Nepomuk-Kapelle / Lendkapelle
Die Nepomuk-Kapelle ist eine Haller Sehenswürdigkeit die gegen Ende des Rokoko errichtet und 1989 restauriert wurde.
Lage
Die Kapelle befindet sich im südlichsten Haller Stadtteil "Lend" im Bereich Untere Lend neben dem Inn.
Historie
Warum gibt es auf der so genannten „Unteren Lend“ eine so hübsche Rokoko-Kapelle aus dem Ende des 18. Jahrhunderts? Die Flurbezeichnung „Lände, Lend“ weist darauf hin, dass dort die Anlegeplätze der Innschifffahrt waren. Der große „Holzrechen“, der quer über den Inn errichtet worden war, um das zum Verkochen der Salzsole im Sudhaus benötigte und auf dem Wasserweg vom Oberinntal und dem Engadin angetriftete Heizholz aus dem Inn an Land zu ziehen, stoppte die Innschifffahrt und teilte das Haller Lendgebiet am Inn in eine „Obere“ und „Untere Lend“. Somit war der Inn erst ab Hall in der „Unteren Lend“ schiffbar, wo es einen ziemlich großen Umschlageplatz von Waren vom Wasserweg auf Fuhrwerke und umgekehrt gegeben haben muss. Daran mag diese Kapelle auch erinnern, auch wenn sie in erster Linie einem anderen Gedenken gewidmet ist.
Diese Kapelle erinnert nämlich daran, dass von hier aus der Leichnam von Kaiser Franz I. Stephan von Lothringen, dem Gemahl von Maria Theresia von Österreich, 1765 mit Schiff nach Wien in die Kapuzinergruft, die Begräbnisstätte der Habsburger, gebracht worden ist. Was für ein Unglück war geschehen?

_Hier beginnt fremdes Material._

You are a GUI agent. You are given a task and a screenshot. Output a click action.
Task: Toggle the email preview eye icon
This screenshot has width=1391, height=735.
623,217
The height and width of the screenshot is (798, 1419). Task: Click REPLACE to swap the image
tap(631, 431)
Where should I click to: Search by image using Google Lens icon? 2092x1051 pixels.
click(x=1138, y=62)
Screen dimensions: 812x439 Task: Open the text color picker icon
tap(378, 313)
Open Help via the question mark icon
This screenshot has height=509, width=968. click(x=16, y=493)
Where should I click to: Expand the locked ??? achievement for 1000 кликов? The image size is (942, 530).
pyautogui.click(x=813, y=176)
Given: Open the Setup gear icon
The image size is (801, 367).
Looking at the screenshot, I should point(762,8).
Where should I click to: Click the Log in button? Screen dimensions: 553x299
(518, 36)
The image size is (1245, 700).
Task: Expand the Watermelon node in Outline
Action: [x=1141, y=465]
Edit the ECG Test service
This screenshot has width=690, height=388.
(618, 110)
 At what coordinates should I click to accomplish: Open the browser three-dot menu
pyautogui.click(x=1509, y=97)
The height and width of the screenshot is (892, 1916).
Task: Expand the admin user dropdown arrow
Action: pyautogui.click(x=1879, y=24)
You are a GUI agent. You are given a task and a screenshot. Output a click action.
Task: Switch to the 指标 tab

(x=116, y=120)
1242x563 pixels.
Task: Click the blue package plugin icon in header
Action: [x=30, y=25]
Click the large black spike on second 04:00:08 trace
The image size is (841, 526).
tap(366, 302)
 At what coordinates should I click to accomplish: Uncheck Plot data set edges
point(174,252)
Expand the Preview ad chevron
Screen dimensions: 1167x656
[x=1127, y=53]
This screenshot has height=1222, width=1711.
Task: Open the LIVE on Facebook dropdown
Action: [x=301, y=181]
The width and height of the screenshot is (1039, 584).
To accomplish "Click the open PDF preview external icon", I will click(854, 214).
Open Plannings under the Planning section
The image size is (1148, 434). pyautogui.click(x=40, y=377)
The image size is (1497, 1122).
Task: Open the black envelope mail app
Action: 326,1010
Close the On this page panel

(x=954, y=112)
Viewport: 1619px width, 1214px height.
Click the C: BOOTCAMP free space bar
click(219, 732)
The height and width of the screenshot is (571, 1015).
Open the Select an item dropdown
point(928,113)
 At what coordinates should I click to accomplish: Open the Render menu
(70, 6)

Während der Hochzeitsfeierlichkeiten ihres zweitältesten Sohnes Leopold mit Maria Ludovica von Bourbon-Spanien in Innsbruck ist Kaiser Franz Stephan am 18. August 1765 vermutlich an einem Herzinfarkt plötzlich verstorben. Nach der Aufbahrung in der Innsbrucker Hofburg wurde der Leichnam mit großem Gefolge fünf Tage später nach Hall gebracht, um von hier die lange Schiffsreise nach Wien anzutreten. Wenige Jahre später wurde in piam memoriam diese Kapelle errichtet.
Mit dem Bau der Eisenbahn in den Jahren 1856 bis 1858 ist der Schiffsverkehr auf dem Inn zum Erliegen gekommen. Da die Untere Lend doch weit vom Zentrum der Stadt entfernt liegt, war dort die Bevölkerungsdichte gering. Der alte große Getreidekasten wurde zu Wohnungen umgebaut und die einstige Glashütte in ein Altersheim (damals „Greisenasyl“ genannt) verwandelt. Die alte Lendkapelle zeigte immer mehr Spuren des Verfalls. Erst als dieser Stadtteil nach dem Zweiten Weltkrieg durch Wohnbauten einen Aufschwung nahm und heute ein florierendes Wohngebiet von Hall ist, nahm sich die Stadtverwaltung der Lendkapelle an und ließ sie 1989 originalgetreu im Rokokostil restaurieren, so dass sie zu den Haller Sehenswürdigkeiten gehört.
Warum ist diese Kapelle dem Märtyrer Johannes Nepomuk geweiht? Johannes war in der 2. Hälfte des 14. Jahrhunderts Priester am Dom von Prag. Der Legende nach ließ ihn der sittenlose König Wenzel IV. gefangen nehmen, foltern und von der Karlsbrücke in Prag in die Moldau stürzen, weil er von Johannes erfahren wollte, was seine Gattin gebeichtet habe, Johannes aber geschwiegen hat. So wurde Johannes Nepomuk zum Vorbild der Bewahrung des Beichtgeheimnisses und 1729 heilig gesprochen. Weil er in die Moldau gestürzt worden ist, findet man sein Standbild häufig an Flüssen und Brücken. So auch in der Lendkapelle am Inn.